-- Data extracts follows --
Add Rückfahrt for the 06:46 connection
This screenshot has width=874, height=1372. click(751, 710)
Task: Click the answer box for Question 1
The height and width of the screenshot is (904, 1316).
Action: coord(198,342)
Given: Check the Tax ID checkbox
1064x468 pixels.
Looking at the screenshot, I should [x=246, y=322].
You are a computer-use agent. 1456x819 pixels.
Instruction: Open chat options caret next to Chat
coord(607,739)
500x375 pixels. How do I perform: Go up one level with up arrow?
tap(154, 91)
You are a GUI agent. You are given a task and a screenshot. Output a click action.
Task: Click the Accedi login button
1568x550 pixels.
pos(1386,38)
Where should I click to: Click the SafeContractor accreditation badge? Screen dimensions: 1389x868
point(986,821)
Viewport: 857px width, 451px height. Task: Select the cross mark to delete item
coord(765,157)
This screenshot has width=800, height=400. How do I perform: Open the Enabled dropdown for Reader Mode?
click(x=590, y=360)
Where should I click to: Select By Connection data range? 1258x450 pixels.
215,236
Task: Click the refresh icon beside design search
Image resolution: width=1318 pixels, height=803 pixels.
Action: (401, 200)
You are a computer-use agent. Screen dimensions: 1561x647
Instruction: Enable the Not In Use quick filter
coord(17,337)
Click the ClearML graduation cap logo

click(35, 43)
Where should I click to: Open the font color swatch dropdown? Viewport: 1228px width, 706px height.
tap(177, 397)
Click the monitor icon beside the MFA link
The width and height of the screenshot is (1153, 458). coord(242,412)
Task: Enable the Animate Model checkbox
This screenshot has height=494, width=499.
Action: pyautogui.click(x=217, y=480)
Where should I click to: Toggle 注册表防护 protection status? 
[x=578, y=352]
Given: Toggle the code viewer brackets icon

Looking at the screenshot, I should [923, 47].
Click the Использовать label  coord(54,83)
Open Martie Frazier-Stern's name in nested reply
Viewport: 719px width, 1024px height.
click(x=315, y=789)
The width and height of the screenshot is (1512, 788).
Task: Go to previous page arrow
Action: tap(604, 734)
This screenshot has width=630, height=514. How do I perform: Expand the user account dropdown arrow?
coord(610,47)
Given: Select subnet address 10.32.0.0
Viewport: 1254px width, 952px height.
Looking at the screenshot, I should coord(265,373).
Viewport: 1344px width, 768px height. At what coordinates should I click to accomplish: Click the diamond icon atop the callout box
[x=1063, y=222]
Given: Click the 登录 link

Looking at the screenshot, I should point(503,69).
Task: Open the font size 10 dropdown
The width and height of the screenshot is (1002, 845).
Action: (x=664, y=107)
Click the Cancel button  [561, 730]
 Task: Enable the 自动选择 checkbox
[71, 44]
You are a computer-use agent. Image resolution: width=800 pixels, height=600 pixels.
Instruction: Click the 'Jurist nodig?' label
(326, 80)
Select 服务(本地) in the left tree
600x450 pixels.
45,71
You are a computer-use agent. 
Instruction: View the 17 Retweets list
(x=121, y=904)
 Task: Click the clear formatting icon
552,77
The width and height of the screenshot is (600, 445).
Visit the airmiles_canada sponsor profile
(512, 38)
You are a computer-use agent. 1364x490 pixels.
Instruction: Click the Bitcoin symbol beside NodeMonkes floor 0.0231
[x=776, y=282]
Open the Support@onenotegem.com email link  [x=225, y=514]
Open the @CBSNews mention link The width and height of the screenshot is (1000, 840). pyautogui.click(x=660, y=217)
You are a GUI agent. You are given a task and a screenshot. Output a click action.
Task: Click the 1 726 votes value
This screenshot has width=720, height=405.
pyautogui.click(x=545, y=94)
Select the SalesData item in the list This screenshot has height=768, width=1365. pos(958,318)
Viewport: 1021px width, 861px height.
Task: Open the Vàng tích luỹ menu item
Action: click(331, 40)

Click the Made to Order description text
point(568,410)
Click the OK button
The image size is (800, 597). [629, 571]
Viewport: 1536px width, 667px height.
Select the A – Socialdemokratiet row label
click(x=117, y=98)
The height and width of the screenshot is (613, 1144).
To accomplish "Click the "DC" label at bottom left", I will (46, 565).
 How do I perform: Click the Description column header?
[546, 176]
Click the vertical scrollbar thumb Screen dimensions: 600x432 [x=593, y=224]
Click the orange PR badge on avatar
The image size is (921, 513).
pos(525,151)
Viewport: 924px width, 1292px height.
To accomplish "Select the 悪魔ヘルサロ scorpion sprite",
-- Data extracts concluded --
◆ **Task prompt**
Everything above from the line with "This screenshot has width=800, height=400." to the line with "You are a computer-use agent. Screen", both included, must be repeated exactly, and nothing outside that range.

◆ **Answer space**
This screenshot has width=800, height=400. How do I perform: Open the Enabled dropdown for Reader Mode?
click(x=590, y=360)
Where should I click to: Select By Connection data range? 1258x450 pixels.
215,236
Task: Click the refresh icon beside design search
Image resolution: width=1318 pixels, height=803 pixels.
Action: (401, 200)
You are a computer-use agent. Screen dimensions: 1561x647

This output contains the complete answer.